▸ **Exercise prompt**
Write out again, exactly, the lines below starting at the one with "Ma biographie (138, 754)" and ending at the one with "Boost reviewer skills (89, 1803)".

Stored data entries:
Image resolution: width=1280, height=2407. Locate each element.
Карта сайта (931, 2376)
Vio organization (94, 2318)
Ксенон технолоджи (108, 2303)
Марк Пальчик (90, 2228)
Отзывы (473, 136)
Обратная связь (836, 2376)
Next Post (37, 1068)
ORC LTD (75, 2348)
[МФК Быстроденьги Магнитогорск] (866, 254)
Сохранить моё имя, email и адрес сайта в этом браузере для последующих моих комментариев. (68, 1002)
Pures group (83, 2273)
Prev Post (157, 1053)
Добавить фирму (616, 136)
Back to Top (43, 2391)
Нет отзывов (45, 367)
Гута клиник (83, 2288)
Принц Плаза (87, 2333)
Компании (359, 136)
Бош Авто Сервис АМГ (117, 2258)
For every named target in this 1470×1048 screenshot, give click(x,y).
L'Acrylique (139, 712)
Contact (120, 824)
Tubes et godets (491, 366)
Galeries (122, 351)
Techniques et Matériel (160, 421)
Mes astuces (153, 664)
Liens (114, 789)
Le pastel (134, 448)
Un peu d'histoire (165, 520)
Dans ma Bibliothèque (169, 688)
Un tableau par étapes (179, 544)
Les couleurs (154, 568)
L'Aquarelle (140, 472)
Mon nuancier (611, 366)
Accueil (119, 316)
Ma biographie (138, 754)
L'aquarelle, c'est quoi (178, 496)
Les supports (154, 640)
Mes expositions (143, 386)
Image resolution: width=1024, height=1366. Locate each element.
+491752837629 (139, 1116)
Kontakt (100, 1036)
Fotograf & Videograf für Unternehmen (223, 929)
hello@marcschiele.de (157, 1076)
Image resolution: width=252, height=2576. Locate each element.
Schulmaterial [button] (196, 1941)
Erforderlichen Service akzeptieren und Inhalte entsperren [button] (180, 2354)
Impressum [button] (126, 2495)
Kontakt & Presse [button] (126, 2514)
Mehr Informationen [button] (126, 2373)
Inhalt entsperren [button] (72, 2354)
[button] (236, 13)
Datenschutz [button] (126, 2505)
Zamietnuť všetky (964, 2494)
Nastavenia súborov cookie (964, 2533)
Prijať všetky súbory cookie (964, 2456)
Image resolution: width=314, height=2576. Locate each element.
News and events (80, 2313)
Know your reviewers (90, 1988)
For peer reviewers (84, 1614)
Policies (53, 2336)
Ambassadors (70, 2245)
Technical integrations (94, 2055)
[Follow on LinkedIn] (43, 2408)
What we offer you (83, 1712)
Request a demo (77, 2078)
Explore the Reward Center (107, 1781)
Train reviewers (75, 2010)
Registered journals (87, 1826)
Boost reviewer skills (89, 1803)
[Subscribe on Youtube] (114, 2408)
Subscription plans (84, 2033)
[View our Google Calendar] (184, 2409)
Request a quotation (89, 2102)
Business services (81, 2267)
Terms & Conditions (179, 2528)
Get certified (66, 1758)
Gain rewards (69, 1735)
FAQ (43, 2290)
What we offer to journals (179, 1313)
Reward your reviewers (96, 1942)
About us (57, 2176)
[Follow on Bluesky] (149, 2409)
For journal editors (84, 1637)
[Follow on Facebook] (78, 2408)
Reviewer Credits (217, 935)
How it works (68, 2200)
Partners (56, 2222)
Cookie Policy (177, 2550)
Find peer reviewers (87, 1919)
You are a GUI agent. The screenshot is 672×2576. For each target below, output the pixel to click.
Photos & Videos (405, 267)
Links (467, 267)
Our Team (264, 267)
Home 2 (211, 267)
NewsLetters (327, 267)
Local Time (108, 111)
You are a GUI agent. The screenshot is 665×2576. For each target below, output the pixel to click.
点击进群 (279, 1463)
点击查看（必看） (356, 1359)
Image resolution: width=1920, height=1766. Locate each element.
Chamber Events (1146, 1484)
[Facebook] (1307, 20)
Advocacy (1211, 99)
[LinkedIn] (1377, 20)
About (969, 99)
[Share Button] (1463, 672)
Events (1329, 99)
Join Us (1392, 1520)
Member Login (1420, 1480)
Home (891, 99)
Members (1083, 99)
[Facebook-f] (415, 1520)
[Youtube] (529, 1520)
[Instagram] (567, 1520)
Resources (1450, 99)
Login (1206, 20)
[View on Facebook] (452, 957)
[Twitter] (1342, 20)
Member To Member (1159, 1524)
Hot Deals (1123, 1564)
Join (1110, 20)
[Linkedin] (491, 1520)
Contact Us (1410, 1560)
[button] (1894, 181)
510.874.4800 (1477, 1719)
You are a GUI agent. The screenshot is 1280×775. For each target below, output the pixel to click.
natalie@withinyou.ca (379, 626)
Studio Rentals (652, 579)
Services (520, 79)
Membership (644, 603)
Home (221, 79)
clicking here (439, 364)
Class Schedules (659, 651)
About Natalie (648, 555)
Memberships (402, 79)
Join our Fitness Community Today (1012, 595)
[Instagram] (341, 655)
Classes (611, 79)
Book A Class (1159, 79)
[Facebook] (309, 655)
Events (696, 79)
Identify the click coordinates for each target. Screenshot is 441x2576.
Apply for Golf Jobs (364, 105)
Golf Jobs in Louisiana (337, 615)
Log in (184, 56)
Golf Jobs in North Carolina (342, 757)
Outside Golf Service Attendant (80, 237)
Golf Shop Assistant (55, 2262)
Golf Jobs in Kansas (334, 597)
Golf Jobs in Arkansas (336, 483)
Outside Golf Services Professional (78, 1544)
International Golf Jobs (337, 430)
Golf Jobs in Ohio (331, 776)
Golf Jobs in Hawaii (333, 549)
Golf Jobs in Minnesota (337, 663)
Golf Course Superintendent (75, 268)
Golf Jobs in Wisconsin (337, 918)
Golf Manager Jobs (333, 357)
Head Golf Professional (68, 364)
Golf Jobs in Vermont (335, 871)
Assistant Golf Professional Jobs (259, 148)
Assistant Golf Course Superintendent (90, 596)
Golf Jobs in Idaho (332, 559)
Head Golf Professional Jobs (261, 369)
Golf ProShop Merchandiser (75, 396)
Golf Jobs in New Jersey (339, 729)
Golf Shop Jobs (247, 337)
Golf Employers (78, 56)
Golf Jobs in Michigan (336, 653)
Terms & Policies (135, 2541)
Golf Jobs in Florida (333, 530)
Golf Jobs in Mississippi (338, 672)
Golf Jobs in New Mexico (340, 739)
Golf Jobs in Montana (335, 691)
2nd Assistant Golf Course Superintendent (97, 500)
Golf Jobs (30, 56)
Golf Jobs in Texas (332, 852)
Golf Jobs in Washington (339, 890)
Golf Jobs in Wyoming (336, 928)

▸ **Reply**
Ma biographie (138, 754)
L'aquarelle, c'est quoi (178, 496)
Les supports (154, 640)
Mes expositions (143, 386)
Image resolution: width=1024, height=1366. Locate each element.
+491752837629 (139, 1116)
Kontakt (100, 1036)
Fotograf & Videograf für Unternehmen (223, 929)
hello@marcschiele.de (157, 1076)
Image resolution: width=252, height=2576. Locate each element.
Schulmaterial [button] (196, 1941)
Erforderlichen Service akzeptieren und Inhalte entsperren [button] (180, 2354)
Impressum [button] (126, 2495)
Kontakt & Presse [button] (126, 2514)
Mehr Informationen [button] (126, 2373)
Inhalt entsperren [button] (72, 2354)
[button] (236, 13)
Datenschutz [button] (126, 2505)
Zamietnuť všetky (964, 2494)
Nastavenia súborov cookie (964, 2533)
Prijať všetky súbory cookie (964, 2456)
Image resolution: width=314, height=2576. Locate each element.
News and events (80, 2313)
Know your reviewers (90, 1988)
For peer reviewers (84, 1614)
Policies (53, 2336)
Ambassadors (70, 2245)
Technical integrations (94, 2055)
[Follow on LinkedIn] (43, 2408)
What we offer you (83, 1712)
Request a demo (77, 2078)
Explore the Reward Center (107, 1781)
Train reviewers (75, 2010)
Registered journals (87, 1826)
Boost reviewer skills (89, 1803)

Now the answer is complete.